Alternative Currency” means each of the following currencies: Sterling and Euros.
Alternative Currency Daily Floating Rate” means, for all European Swing Line Loans denominated in an Alternative Currency, on each day any such Loan is outstanding, the fluctuating rate of interest equal to (a) in the case of any such Loan denominated in Euro, €STR and (b) in the case of any such Loan denominated in Sterling, the Alternative Currency Daily Rate.  If such rate is not available at such time for any reason, then the “Alternative Currency Daily Floating Rate” shall be the rate per annum as otherwise agreed to by the Company and the Administrative Agent; provided that if the Company and the Administrative Agent are unable to mutually agree on an acceptable rate, the Administrative Agent shall be under no obligation to provide European Swing Line Loans; provided, further, that if the Alternative Currency Daily Floating Rate shall be less than zero, such rate shall be deemed zero for purposes of this Agreement.
Alternative Currency Daily Floating Rate Loan” means a European Swing Line Loan that bears interest at a rate based on the definition of “Alternative Currency Daily Floating Rate.” All Alternative Currency Daily Floating Rate Loans must be denominated in an Alternative Currency.
Alternative Currency Daily Rate means, for any day, with respect to any extension of credit under the Amended Facility Agreement denominated in Sterling, the rate per annum equal to SONIA determined pursuant to the definition thereof plus the SONIA Adjustment; provided, that, if any Alternative Currency Daily Rate shall be less than zero, such rate shall be deemed zero for purposes of this Agreement. Any change in an Alternative Currency Daily Rate shall be effective from and including the date of such change without further notice.
Alternative Currency Daily Rate Loan” means a Loan that bears interest at a rate based on the definition of “Alternative Currency Daily Rate.” All Alternative Currency Daily Rate Loans must be denominated in an Alternative Currency.



Alternative Currency Loan” means an Alternative Currency Daily Rate Loan or an Alternative Currency Term Rate Loan, as applicable.
Alternative Currency Rate” means the Alternative Currency Daily Rate, the Alternative Currency Term Rate or the Alternative Currency Daily Floating Rate, as applicable.
Alternative Currency Term Rate” means, for any Interest Period, with respect to any extension of credit under the Amended Facility Agreement denominated in Euros, the rate per annum equal to the Euro Interbank Offered Rate (“EURIBOR”), as published on the applicable Reuters screen page (or such other commercially available source providing such quotations as may be designated by the Administrative Agent from time to time) on the day that is two TARGET Days preceding the first day of such Interest Period with a term equivalent to such Interest Period; provided, that, if any Alternative Currency Term Rate shall be less than zero, such rate shall be deemed zero for purposes of this Agreement.
Alternative Currency Term Rate Loan” means a Loan that bears interest at a rate based on the definition of “Alternative Currency Term Rate.” All Alternative Currency Term Rate Loans must be denominated in an Alternative Currency.

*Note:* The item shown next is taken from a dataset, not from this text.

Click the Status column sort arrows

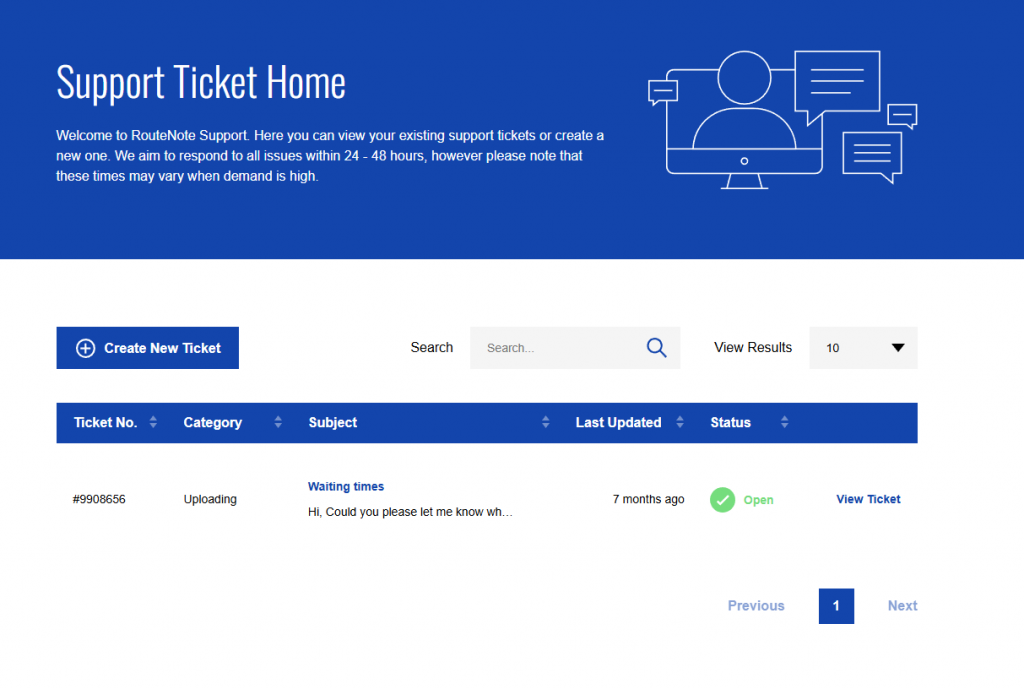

Business Day” means any day other than a Saturday, Sunday or other day on which commercial banks are authorized to close under the laws of, or are in fact closed in, the state where the Administrative Agent’s Office is located; provided that
(a)    if such day relates to any interest rate settings as to an Alternative Currency Loan denominated in Euro or an Alternative Currency Daily Floating Rate Loan, any fundings, disbursements, settlements and payments in Euro in respect of any such Loan, or any other dealings in Euro to be carried out pursuant to this Agreement in respect of any such Loan, means a Business Day that is also a TARGET Day;
(b)    if such day relates to any interest rate settings as to an Alternative Currency Loan denominated in Sterling or Alternative Currency Daily Floating Rate Loan denominated in Sterling, means a day other than a day banks are closed for general business in London because such day is a Saturday, Sunday or a legal holiday under the laws of the United Kingdom; and
(c)    if such day relates to any fundings, disbursements, settlements and payments in a currency other than Euro in respect of an Alternative Currency Loan denominated in a currency other than Euro, or any other dealings in any currency other than Euro to be carried out pursuant to this Agreement in respect of any such Alternative Currency Loan (other than any interest rate settings), means any such day on which banks are open for foreign exchange business in the principal financial center of the country of such currency.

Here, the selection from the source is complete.